◆ What the task asks ◆
I would like the lines below, from the one with "Upgrade (24, 2415)" through the one with "Стартапы (344, 2428)", copied exactly and without any pictures.

Stored records:
——————————
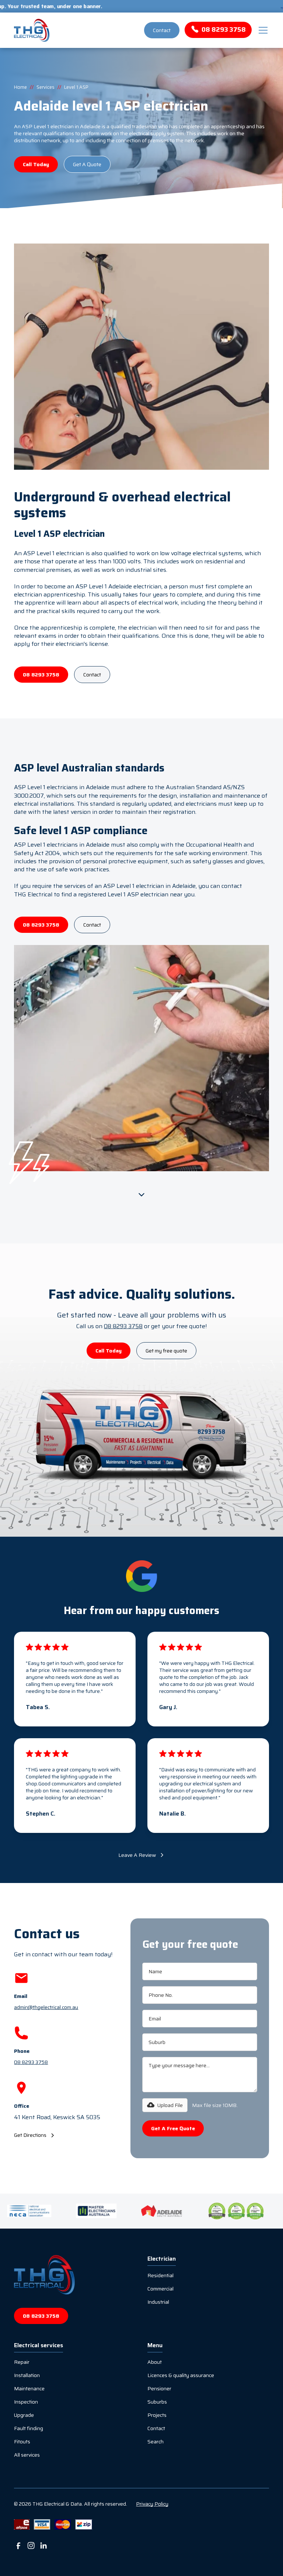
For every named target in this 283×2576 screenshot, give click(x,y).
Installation (27, 2375)
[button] (261, 30)
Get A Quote (87, 164)
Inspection (26, 2402)
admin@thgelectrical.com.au (46, 2007)
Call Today (36, 164)
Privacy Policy (152, 2503)
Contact (162, 30)
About (154, 2362)
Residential (160, 2275)
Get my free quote (166, 1351)
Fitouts (22, 2441)
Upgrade (24, 2415)
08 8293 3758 (41, 675)
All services (27, 2455)
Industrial (158, 2302)
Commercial (160, 2289)
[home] (77, 30)
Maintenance (29, 2388)
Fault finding (28, 2428)
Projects (157, 2415)
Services (45, 87)
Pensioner (159, 2388)
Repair (21, 2362)
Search (155, 2441)
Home (20, 87)
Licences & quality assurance (180, 2375)
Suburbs (157, 2402)
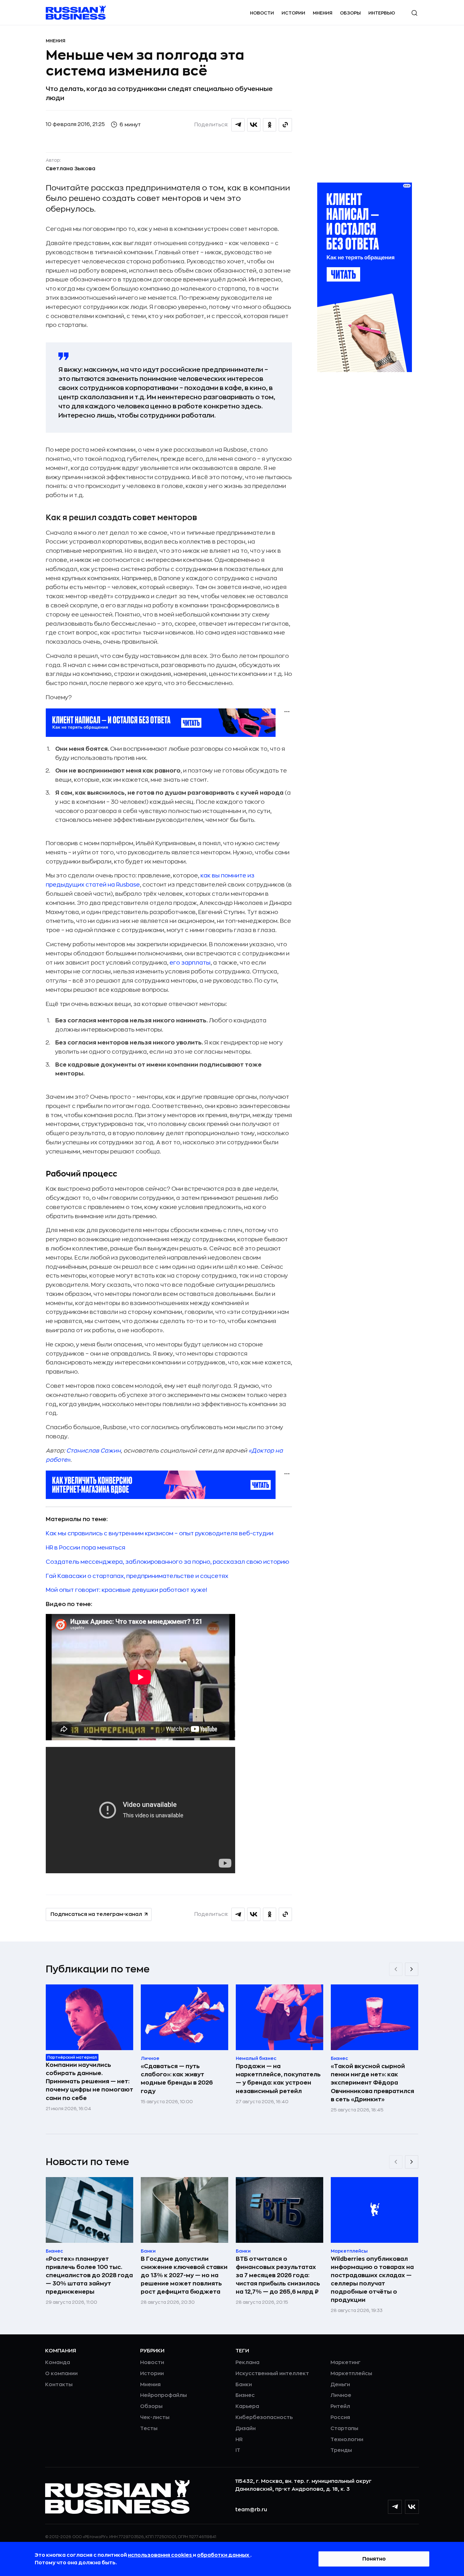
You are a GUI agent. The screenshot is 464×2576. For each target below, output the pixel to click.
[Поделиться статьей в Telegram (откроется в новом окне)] (238, 124)
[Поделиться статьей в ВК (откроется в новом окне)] (253, 124)
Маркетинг (345, 2362)
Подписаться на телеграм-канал (96, 1914)
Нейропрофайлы (163, 2395)
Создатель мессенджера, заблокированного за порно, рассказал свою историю (167, 1562)
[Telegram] (395, 2507)
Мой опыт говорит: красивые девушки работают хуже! (126, 1590)
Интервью (381, 13)
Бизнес (245, 2395)
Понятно (374, 2558)
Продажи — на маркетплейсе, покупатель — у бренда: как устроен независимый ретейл (278, 2078)
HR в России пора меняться (85, 1547)
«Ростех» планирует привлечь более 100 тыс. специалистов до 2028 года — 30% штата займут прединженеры (89, 2275)
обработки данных (223, 2555)
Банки (243, 2384)
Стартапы (344, 2428)
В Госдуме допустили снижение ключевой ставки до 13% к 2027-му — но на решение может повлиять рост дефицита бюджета (184, 2275)
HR (239, 2439)
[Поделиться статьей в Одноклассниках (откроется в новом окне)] (269, 124)
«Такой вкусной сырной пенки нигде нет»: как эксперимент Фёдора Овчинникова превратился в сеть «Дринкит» (372, 2082)
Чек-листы (155, 2417)
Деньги (340, 2384)
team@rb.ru (251, 2509)
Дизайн (245, 2428)
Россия (340, 2417)
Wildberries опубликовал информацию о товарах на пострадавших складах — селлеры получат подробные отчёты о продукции (372, 2279)
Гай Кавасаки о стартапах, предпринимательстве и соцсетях (137, 1576)
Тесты (149, 2428)
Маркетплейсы (351, 2373)
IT (237, 2450)
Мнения (322, 13)
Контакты (59, 2384)
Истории (293, 13)
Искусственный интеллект (272, 2373)
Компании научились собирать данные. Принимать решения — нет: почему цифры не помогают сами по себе (89, 2081)
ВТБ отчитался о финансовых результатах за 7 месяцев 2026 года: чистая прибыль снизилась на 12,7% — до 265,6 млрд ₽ (278, 2275)
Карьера (247, 2406)
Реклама (247, 2362)
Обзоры (350, 13)
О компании (61, 2373)
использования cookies (160, 2555)
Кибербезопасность (264, 2417)
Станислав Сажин (93, 1451)
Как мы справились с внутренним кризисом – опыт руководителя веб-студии (159, 1533)
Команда (57, 2362)
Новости (262, 13)
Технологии (346, 2439)
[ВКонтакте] (412, 2507)
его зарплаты (190, 963)
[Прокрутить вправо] (411, 1969)
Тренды (341, 2450)
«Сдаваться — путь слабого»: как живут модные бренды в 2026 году (177, 2078)
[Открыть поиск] (414, 13)
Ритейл (340, 2406)
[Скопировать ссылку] (285, 124)
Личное (340, 2395)
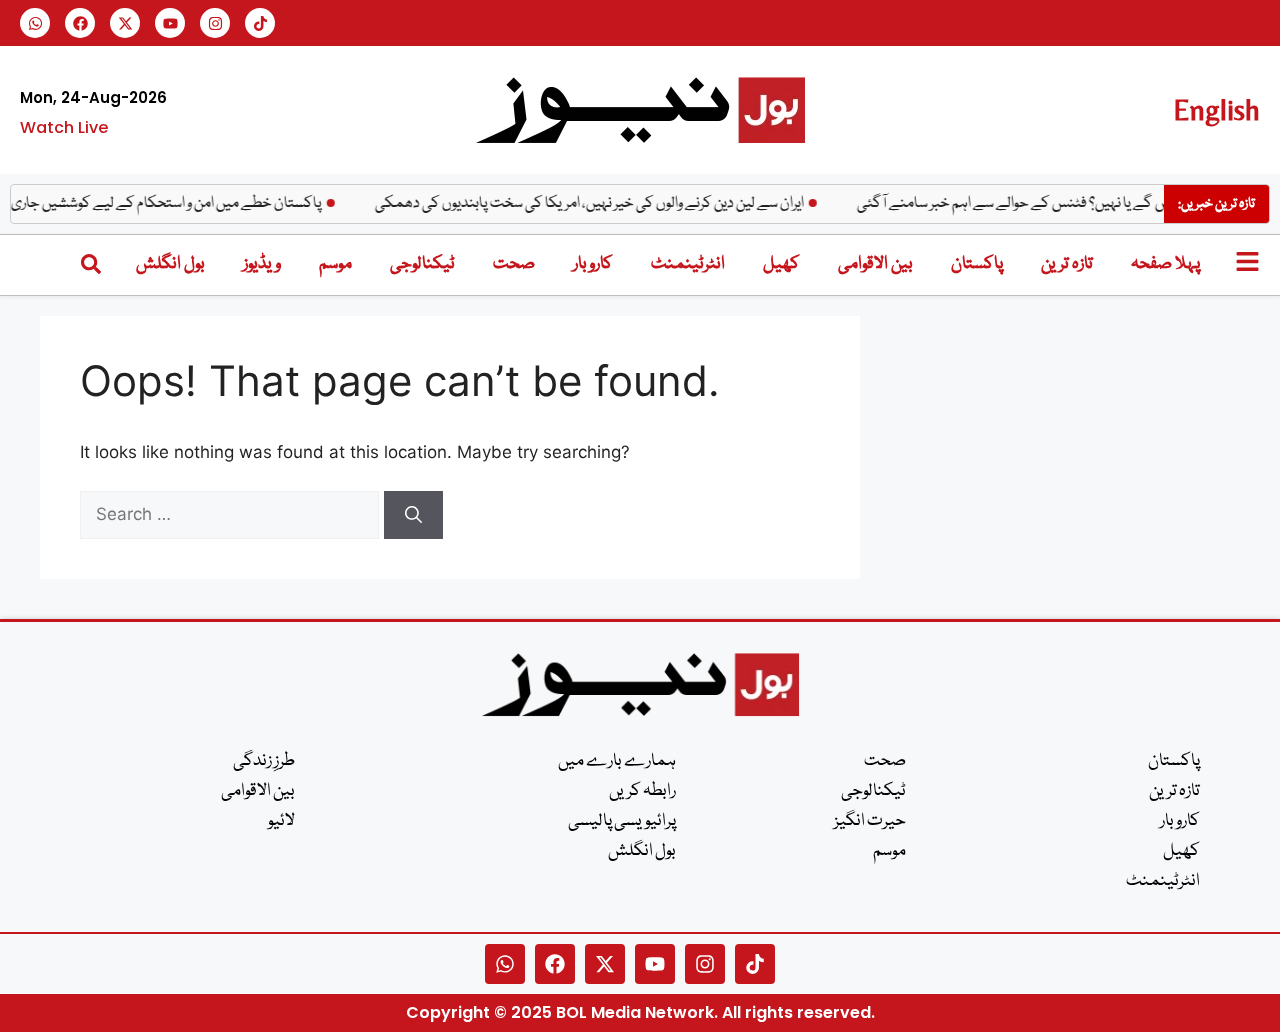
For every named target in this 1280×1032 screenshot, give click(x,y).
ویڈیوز (262, 264)
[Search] (413, 515)
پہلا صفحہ (1165, 264)
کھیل (781, 264)
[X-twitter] (125, 23)
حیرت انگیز (870, 821)
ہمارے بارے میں (617, 761)
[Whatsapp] (35, 23)
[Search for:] (232, 514)
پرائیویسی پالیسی (622, 821)
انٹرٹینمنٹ (688, 264)
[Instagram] (215, 23)
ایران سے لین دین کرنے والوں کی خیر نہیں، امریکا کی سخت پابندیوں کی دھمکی (598, 204)
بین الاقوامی (875, 264)
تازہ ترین (1067, 264)
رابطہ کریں (642, 791)
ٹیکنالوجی (422, 264)
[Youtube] (170, 23)
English (1216, 109)
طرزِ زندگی (264, 761)
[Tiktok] (260, 23)
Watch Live (64, 127)
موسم (335, 264)
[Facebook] (80, 23)
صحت (514, 264)
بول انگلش (170, 264)
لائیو (281, 821)
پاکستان (977, 264)
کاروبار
——————————
◆ Answer to the problem ◆
Upgrade (24, 2415)
08 8293 3758 (41, 675)
All services (27, 2455)
Industrial (158, 2302)
Commercial (160, 2289)
[home] (77, 30)
Maintenance (29, 2388)
Fault finding (28, 2428)
Projects (157, 2415)
Services (45, 87)
Pensioner (159, 2388)
Repair (21, 2362)
Search (155, 2441)
Home (20, 87)
Licences & quality assurance (180, 2375)
Suburbs (157, 2402)
You are a GUI agent. The screenshot is 464×2576. For each target below, output the pixel to click.
[Поделиться статьей в Telegram (откроется в новом окне)] (238, 124)
[Поделиться статьей в ВК (откроется в новом окне)] (253, 124)
Маркетинг (345, 2362)
Подписаться на телеграм-канал (96, 1914)
Нейропрофайлы (163, 2395)
Создатель мессенджера, заблокированного за порно, рассказал свою историю (167, 1562)
[Telegram] (395, 2507)
Мой опыт говорит: красивые девушки работают хуже! (126, 1590)
Интервью (381, 13)
Бизнес (245, 2395)
Понятно (374, 2558)
Продажи — на маркетплейсе, покупатель — у бренда: как устроен независимый ретейл (278, 2078)
HR в России пора меняться (85, 1547)
«Ростех» планирует привлечь более 100 тыс. специалистов до 2028 года — 30% штата займут прединженеры (89, 2275)
обработки данных (223, 2555)
Банки (243, 2384)
Стартапы (344, 2428)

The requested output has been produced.